(orignally published by The The Times-Picayune)
Cash cache fuels fight among lawmakers
by Robert Travis Scott, The Times-Picayune
Thursday June 18, 2009, 11:31 PM
BATON ROUGE -- A heated fight in the Legislature to claim a newly discovered $22.6 million pot of money has pitted West Bank and other New Orleans area lawmakers against their southwest Louisiana colleagues and the Jindal administration.
The cash in question is a residual from transactions years ago to pay down bond debt for the Crescent City Connection. But in a surprise move, the administration slated the money in a state construction bill for a Lake Charles rice and grain elevator without consulting legislators outside the affected region.
"The West Bank delegation is riled up," said House Speaker Jim Tucker, R-Algiers. "When that bill goes to conference committee, that money is not going to southwest Louisiana."
The issue boiled over during a state Bond Commission hearing Thursday when Tucker and Sen. Rob Marionneaux, D-Livonia, who chairs the Senate Revenue and Fiscal Affairs Committee, criticized the administration's action, even though the grain elevator project was not on the commission agenda.
Marionneaux said he will try to amend the state's construction legislation, known as House Bill 2, to spread the money among port projects in several regions. He said Jindal's team had circumvented the state's system of setting priorities for port and capital outlay projects.
Agency recommendations
Commissioner of Administration Angele Davis said the decision was based on recommendations by the state's agriculture and economic development departments. The state proposed backing the grain elevator project with bonds during Gov. Kathleen Blanco's term but never issued the debt, partly because the state was nearing its legal debt limit.

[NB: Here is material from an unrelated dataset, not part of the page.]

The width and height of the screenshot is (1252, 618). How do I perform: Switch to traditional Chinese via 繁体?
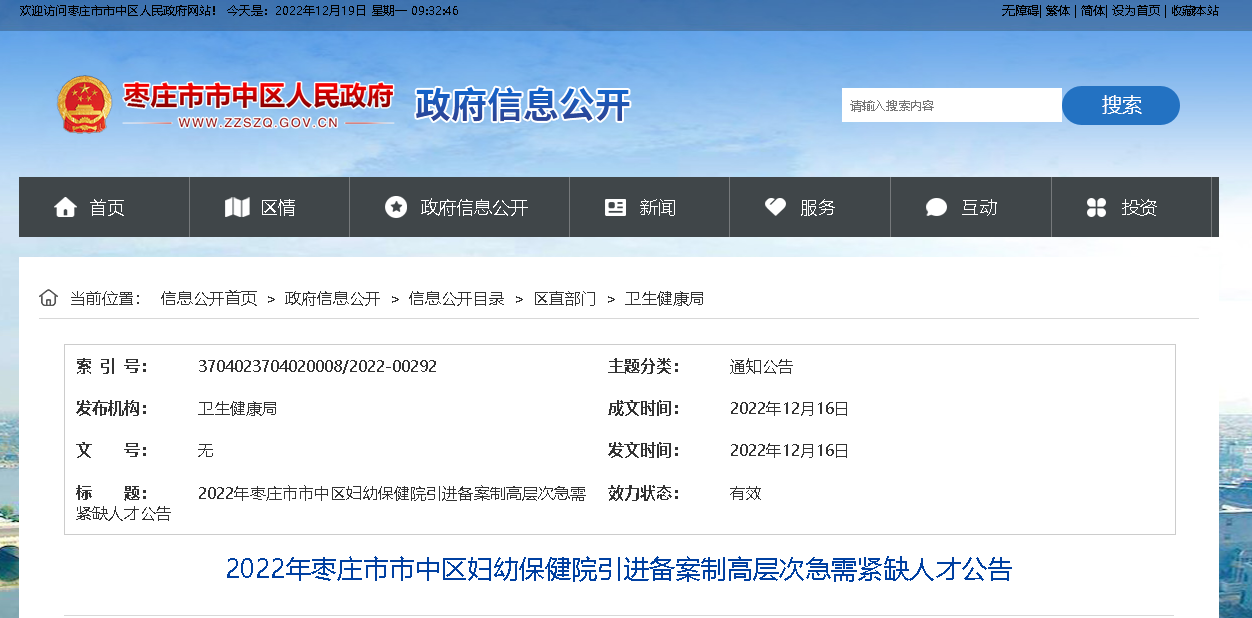(x=1057, y=10)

Davis compared the decision to one taken last month to put cash into the Federal City project, a military office development in Algiers. Using cash will cost less than bond financing, Davis said.
Bond Commission staff notified Davis and other administration officials April 7, three weeks before the start of the legislative session, that the fund contained $22.6 million available for state spending. Subsequent correspondence in late May clarified that the money could be used for just about any state construction project but not for state operations costs.
Meanwhile, the state construction bill was moving through the House of Representatives, which was operating without knowledge of the fund. When the bill reached the Senate Revenue and Fiscal Affairs Committee on June 3, Sen. Dan "Blade" Morrish, R-Jennings, announced that the administration had identified the unused funds and had agreed to devote $21 million to upgrade a grain elevator facility that would be owned and operated by the Port of Lake Charles and employ about 15 people. It would give farmers a better market for rough and milled rice and expand trade to Cuba, Morrish said.
Morrish works with the Lake Charles river pilots.
Many lawmakers shocked
That the administration had found a large cache of money in an otherwise bleak budgetary landscape came as a shock to many lawmakers. Tucker this week learned that the source of the money was an escrow of unused cash resulting from bond interest payment reductions for the Mississippi River bridge.
Tucker said he thinks the fund could have been tapped years ago and might have relieved the need for bridge tolls that helped pay for a subsequent set of bonds.
The construction bill is scheduled to be debated next on the Senate floor. It will then have to go back to the House for further deliberations, and it is expected eventually to be hammered out by a compromise committee between the two sides. That committee is where Tucker expects to try to amend the bill to steer the money back toward the New Orleans area.
"Of course, like all other budgetary and capital outlay proposals, this is a recommendation the administration has made to the Legislature, and the Legislature has the ability to change that recommendation," Davis said.
Adam McBride, director of the Port of Lake Charles, said the grain elevator facility is more than 50 years old. Discussions with private investors did not pan out.